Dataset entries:
# # # # # # #
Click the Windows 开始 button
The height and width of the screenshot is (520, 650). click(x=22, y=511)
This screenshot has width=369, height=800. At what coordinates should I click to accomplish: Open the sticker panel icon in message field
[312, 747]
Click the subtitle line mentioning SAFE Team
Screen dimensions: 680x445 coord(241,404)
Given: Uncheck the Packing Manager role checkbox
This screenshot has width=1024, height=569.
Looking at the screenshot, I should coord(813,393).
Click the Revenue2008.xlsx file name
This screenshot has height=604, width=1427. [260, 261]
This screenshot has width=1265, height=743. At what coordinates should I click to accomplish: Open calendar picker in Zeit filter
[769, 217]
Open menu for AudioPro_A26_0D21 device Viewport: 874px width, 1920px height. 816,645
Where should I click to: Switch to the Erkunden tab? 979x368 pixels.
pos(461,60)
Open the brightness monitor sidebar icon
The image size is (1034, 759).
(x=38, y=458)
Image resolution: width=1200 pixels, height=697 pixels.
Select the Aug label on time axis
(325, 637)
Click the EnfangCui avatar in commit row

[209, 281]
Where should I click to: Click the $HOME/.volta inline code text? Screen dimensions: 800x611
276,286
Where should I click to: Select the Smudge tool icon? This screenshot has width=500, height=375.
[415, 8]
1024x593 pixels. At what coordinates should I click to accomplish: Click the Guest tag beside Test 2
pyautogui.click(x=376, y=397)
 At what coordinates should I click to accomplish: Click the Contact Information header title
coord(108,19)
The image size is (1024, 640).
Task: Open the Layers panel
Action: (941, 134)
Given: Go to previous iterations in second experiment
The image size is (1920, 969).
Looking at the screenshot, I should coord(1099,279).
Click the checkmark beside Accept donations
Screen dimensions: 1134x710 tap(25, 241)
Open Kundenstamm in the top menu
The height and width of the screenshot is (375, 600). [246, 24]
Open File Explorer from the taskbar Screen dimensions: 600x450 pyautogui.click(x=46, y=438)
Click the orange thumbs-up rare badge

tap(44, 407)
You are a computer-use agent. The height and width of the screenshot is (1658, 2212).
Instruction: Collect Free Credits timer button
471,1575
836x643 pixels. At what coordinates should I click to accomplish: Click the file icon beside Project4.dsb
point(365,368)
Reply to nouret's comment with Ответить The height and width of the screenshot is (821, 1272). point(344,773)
# # # # # # #
__TASK INSTRUCTIONS__: Among the lines above, find those containing the word "Given" and copy each.

__RESULT FOR THIS EXERCISE__:
Given: Uncheck the Packing Manager role checkbox
Given: Go to previous iterations in second experiment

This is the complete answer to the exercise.